Working the 7 p.m. to 7 a.m. shift? Try these eating plans:
- Dinner at home around 6 p.m. Snack at midnight
- Lunch between 2 a.m. and 3:30 a.m.
- Snack sometime before you head home
- Breakfast between 7:30 a.m. and 8:30 a.m.
- Gentle exercise, such as tai chi or yoga, and/or relax for about one hour before going to sleep
- Breakfast in the afternoon when you wake up
- Dinner at 9 p.m.
- Lunch at 1 a.m.
- Snack at 4 a.m. This allows you three to four hours to digest before you go to sleep.
- Keep these healthy snacks on hand, eat every three or four hours and you’ll be able to keep your blood sugar—and your metabolism—from plummeting.

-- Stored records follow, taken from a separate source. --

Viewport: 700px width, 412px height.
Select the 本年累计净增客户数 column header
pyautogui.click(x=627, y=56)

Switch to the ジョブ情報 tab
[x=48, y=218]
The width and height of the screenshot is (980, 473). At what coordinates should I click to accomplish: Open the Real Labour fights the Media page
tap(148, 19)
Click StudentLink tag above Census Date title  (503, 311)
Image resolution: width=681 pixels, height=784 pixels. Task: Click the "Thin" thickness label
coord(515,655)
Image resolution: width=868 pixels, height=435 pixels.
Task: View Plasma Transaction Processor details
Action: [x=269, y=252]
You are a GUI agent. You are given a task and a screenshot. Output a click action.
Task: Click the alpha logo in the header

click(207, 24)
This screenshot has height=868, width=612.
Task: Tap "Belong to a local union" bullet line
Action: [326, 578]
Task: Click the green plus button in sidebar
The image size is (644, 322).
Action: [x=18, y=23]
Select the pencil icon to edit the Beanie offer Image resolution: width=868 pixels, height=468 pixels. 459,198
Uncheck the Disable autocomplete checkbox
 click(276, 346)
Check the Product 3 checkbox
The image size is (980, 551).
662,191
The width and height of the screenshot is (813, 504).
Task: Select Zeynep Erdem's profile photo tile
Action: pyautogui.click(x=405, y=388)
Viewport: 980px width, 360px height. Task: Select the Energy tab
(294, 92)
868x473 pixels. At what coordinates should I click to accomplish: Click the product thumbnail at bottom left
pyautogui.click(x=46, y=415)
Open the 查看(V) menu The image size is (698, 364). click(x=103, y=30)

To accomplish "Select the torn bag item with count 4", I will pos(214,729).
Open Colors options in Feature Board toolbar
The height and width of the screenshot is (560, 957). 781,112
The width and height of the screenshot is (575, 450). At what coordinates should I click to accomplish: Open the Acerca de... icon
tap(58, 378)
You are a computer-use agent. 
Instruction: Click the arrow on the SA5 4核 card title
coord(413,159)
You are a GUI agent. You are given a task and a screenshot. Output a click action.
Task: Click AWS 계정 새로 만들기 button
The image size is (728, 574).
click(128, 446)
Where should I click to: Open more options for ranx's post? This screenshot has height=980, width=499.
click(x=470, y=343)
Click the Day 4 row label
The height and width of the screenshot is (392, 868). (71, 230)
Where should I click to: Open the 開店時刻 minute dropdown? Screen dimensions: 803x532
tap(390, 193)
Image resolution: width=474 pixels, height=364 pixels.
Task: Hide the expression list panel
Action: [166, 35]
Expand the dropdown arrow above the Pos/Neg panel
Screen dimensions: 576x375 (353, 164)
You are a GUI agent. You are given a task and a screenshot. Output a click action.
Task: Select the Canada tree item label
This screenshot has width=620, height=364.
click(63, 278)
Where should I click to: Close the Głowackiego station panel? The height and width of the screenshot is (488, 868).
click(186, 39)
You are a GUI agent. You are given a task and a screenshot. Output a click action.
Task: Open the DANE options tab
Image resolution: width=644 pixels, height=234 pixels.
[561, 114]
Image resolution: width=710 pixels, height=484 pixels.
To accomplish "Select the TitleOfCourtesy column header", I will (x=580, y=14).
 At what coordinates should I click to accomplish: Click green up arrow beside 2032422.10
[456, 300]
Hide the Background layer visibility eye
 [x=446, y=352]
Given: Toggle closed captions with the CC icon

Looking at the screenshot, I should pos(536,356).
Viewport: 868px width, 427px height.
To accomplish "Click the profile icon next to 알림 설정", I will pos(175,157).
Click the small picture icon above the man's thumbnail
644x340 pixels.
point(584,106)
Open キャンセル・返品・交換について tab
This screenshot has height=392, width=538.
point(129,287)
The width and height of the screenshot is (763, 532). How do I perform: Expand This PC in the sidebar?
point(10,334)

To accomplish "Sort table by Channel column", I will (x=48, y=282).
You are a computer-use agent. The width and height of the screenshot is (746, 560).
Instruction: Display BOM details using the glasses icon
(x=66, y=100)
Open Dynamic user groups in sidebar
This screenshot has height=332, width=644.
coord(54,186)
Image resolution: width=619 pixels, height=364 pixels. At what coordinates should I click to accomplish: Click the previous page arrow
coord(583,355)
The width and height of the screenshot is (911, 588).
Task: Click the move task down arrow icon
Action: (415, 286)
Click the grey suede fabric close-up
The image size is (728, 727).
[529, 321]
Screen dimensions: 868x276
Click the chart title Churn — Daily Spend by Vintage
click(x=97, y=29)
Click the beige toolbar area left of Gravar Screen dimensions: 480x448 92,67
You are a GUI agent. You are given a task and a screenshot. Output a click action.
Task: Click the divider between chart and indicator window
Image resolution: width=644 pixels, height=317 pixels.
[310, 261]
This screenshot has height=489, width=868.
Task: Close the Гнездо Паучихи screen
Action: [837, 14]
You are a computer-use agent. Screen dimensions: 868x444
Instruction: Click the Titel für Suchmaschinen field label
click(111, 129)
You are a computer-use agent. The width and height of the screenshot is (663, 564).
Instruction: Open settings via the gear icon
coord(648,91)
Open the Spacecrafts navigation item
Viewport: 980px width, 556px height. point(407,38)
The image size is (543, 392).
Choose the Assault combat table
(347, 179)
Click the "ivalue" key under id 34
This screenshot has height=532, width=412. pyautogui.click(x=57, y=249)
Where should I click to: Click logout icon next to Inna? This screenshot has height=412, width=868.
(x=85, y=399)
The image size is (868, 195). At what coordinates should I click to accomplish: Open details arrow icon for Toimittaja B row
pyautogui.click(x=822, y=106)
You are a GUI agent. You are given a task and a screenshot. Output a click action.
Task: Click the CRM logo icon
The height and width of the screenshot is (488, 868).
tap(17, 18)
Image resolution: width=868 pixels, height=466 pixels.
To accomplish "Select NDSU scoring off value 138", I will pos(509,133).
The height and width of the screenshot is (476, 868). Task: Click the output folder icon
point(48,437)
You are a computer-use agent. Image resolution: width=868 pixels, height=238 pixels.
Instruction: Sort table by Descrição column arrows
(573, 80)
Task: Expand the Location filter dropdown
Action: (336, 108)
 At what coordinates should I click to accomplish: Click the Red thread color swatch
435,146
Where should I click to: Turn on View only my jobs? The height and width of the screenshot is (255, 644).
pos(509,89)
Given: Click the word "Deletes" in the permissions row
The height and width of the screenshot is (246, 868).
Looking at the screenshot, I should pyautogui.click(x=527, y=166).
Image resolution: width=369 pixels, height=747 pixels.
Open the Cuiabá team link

- Rice crackers with almond butter or natural peanut butter
- Whole-grain (6-inch) tortilla with 1/4 cup fat-free refried beans
- No-sugar-added, nonfat yogurt with a piece of fruit or handful of raw nuts
- String cheese or cubes of your favorite cheese (could be “light”)
- Canned “light” (and preferably “lowsodium”) soups
- Whole-grain cereal (6 grams or less of sugar per serving) and 1/4 cup of raw nuts
- Raw seeds and nuts
- Cut-up vegetables and fruit
USED WITH PERMISSION. EXCERPTED FROM FIT NURSE: YOUR TOTAL PLAN FOR GETTING FIT AND LIVING WELL, PUBLISHED 2010, © THE HONOR SOCIETY OF NURSING, SIGMA THETA TAU INTERNATIONAL.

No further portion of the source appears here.